Now her father spends his days hobbling from one police station to another on crutches, trying to seek punishment for his son for the murder of his daughter.

"She used to financially support everyone," he says, "When she sent money, they would all come running. Now when Waseem tries to see me at the police station, I don't even want to see his face. How could he kill his own sister so brutally?"

Qandeel's parents tell me their son Waseem was not living with them but he came to stay on a pretext when he heard Qandeel would be at home during the Eid holidays.

They say he put sedatives into their bed time milk so they would never know about their daughter's last moments.

Azeem's wrinkled hands tremble and jerk as his imagination takes hold of him.

"She must have cried out. She must have called her mother, she must have called out to her father, and we were sleeping like the dead", he says, beginning to cry. "Do you think we don't live with the pain?"


Qandeel Baloch in her own words

"I believe I am a modern day feminist. I believe in equality. I need not to choose what type of women should be. I don't think there is any need to label ourselves just for sake of society. I am just a women with free thoughts free mindset and I LOVE THE WAY I AM." (Facebook, 14 July)

Love me or hate me both are in my favour. If you love me I Will always be in your heart, if you hate me I'll always be in ur mind (Facebook, 3 July)


Out of poverty

Originally hailing from a conservative village called Shah Saddruddin in South Punjab - where ancient traditions and customs still prevail - Qandeel moved to the city to make a future for herself.

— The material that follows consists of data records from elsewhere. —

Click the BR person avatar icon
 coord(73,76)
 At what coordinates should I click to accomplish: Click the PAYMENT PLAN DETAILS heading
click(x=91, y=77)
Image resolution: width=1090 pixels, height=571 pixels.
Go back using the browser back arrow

A local photographer from Multan claims she tried to kick-start a modelling career from here.

"She came to me for her first photo shoot, but it didn't work out for her", he says. "Then she left the city and later her pictures and videos began appearing on her Facebook page."

But neighbours say that they did not know Qandeel Baloch or her social media celebrity status. Whenever she came back home, she seems to have been content to spend time with her parents in private.

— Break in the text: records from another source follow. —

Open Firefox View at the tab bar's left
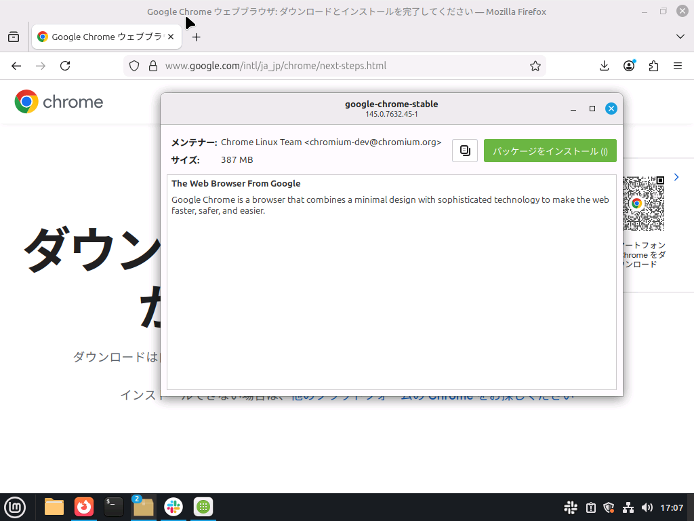tap(13, 37)
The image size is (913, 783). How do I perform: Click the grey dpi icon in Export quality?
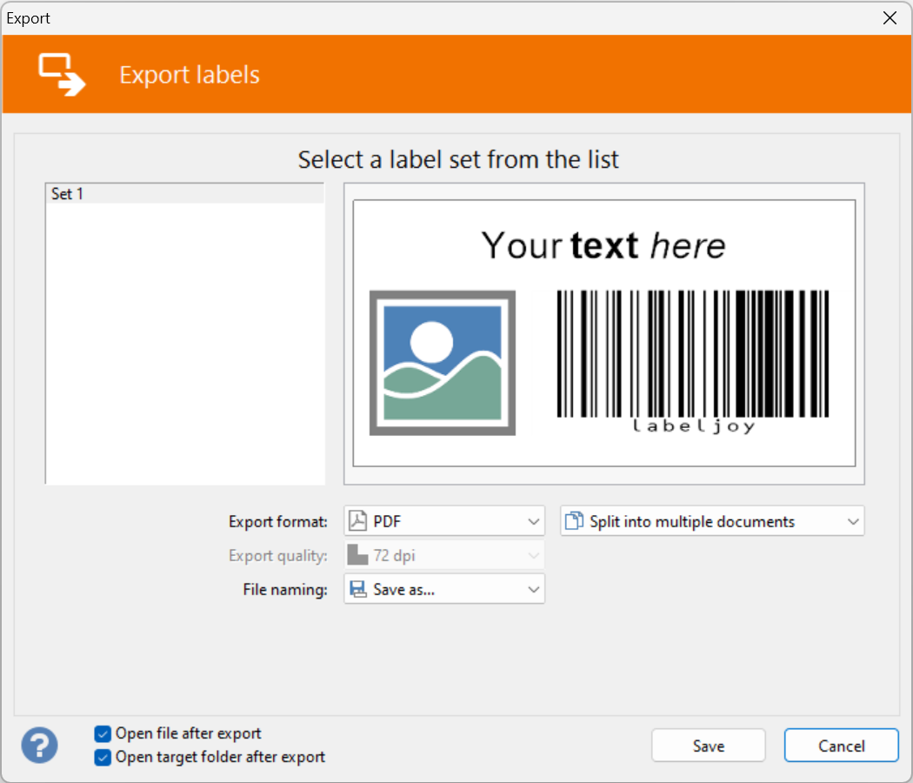(357, 555)

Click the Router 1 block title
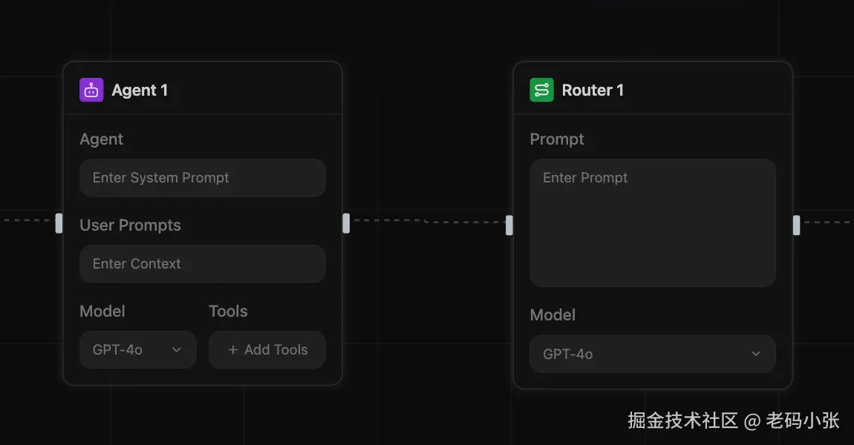(593, 90)
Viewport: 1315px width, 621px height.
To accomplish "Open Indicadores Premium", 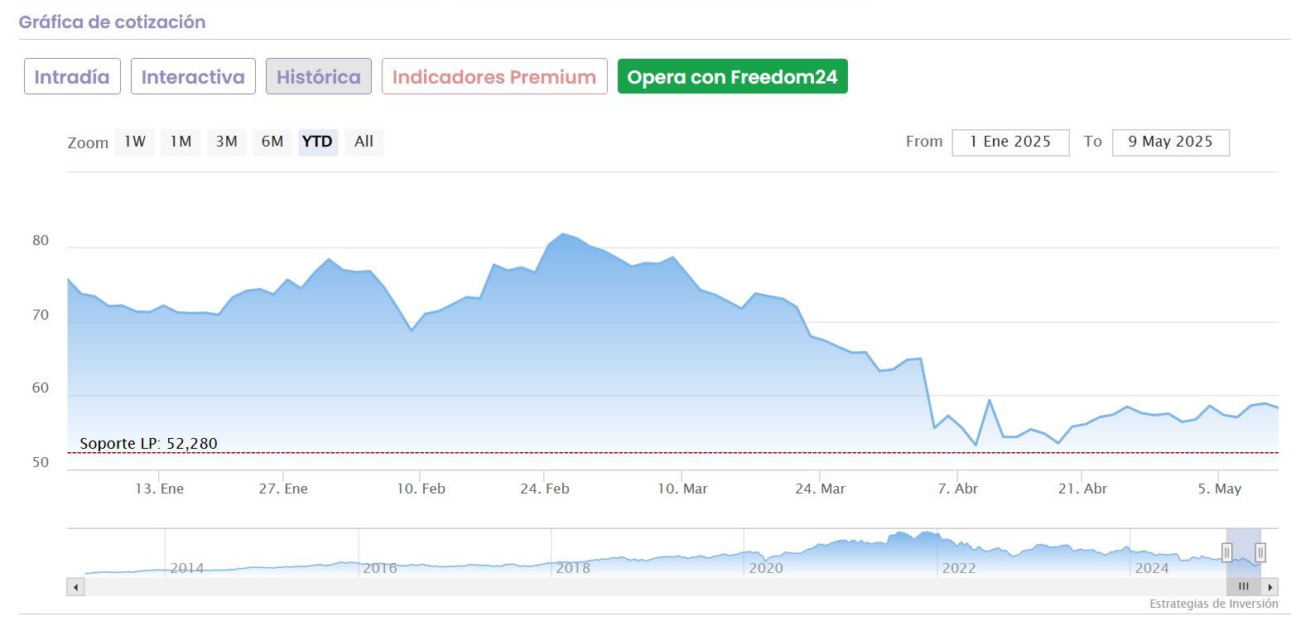I will click(x=494, y=77).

One neighbour told me her fame reached the area only recently.

"We just found out about Qandeel Baloch, when news came out on TV of her selfie with religious cleric Mufti Abdul Qawi. Then her former husband appeared in the media."

"We only found out Qandeel Baloch lived here when they brought out her dead body."

Although she appeared keen on her "brand" as a woman who did what she wanted, baring her skin and her soul to all, it seems her personality had more than one dimension.

"My daughter was searching for peace, that's why she came to me," Anwar Bibi says.

"She said 'Mum I'm so tired, of the cases and the criticism. But my time will come. Everyone says I have a bad reputation but I'll show them all what a simple girl from a small village can do.' "

In a society where people often remain chained to the social class or cultural context they are born into, this woman was dreaming of freedom and escape.

Or at least this is what I think her mother wants to tell me about her, although she can't quite find the words. Then she stops suddenly, looks at me, and smiles.

"She was a girl just like you, she laughed a lot, she talked a lot."